Billionaire investor Wilbur Ross and Jeffrey Gundlach, the widely followed mortgage debt specialist at Trust Company of the West, have told Reuters a reasonable amount of low-cost funding is necessary to attract them to such a joint fund.
"If you want private capital and if you only did it on two or three times leverage, I don't think that that is realistic for the size and scale of what the government wants to achieve," Ross said in an interview.
U.S. Treasury Secretary Timothy Geithner is aiming to unfreeze credit markets by way of a new program that would combine public and private capital in a fund that would buy troubled bank assets of up to $1 trillion.
On Monday, the Financial Times said authorities could provide $6 of loans for every $1 in equity capital deployed by the private investors joining the public-private investment fund, citing some people involved in the process.
Gundlach said even $5 of loans for every $1 in equity capital "sounds about right."
Hedge funds and private equity managers take a more aggressive stance.
Ron D'Vari, chief executive of NewOak Capital and former head of structured finance at BlackRock, said it will take five to 10 times leverage to get the 20-plus percent returns that would interest the private equity investors.
"I think given the level of risk, we along with most private equity firms require that much for leveraged return," he said. "Inside five times, the assets have to be discounted further by as much as 15 percent to 30 percent more to make it work."

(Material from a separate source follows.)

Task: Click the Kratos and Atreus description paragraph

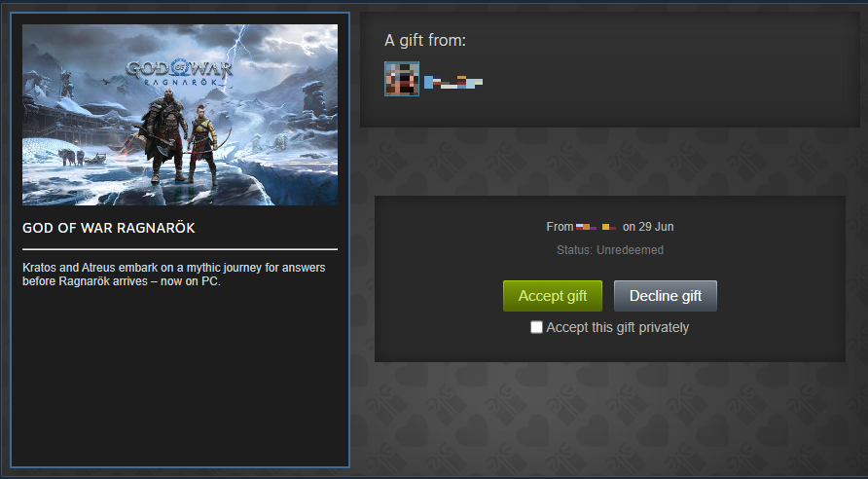Action: coord(174,275)
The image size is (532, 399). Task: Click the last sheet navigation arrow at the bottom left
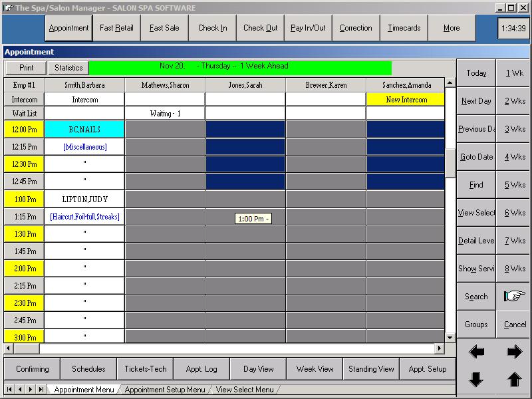(x=41, y=389)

The root concern among money managers, hedge funds and of course taxpayers will be how to price the assets purchased for the joint public- and private-investment fund.
If the troubled debt and loans are priced too low, it could result in a vicious spiral where banks could be required to post devastating losses that deplete their capital and make it even more difficult for them to increase lending.
Conversely, if they are priced too high, banks will receive a windfall at the expense of taxpayers, who would swallow the losses if the government could not recoup what it paid.
Many banks are reluctant to go through another wave of write-downs on the value of collateralized debt obligations, leveraged loans, credit-card receivables, mortgage bonds and other distressed assets on their books to bring them in line with transactions of similar securities taking place, resulting in wild variations on their value.
Howard Newman, president and chief executive officer of Pine Brook Road Partners, LLC, a private equity fund investing in financial services and energy, said investors have to have a clear understanding of what the risks are and how they can be priced.
The government may come to the conclusion that no rational investor will bear the risks, he said. Alternatively, the government can make the risks bearable, and then it becomes an exercise in gain-sharing, he said.
"Profit and loss sharing is fine, but I am only interested if I know with absolute precision what I am buying and what price I am buying it at," said Gundlach of TCW.
All told, Federal Reserve Chairman Ben Bernanke on Tuesday defended Geithner's public-private partnership, saying that the plan is to strengthen the banks to the point that their profitability would improve enough to attract private capital.
"I certainly could imagine private equity funds being very actively involved -- they're sitting on huge amounts of capital and have been beefing up their capabilities in terms of doing bank (related investments)," said Josh Lerner, a professor specializing in private equity at Harvard Business School. "But they're clearly aware these are treacherous waters."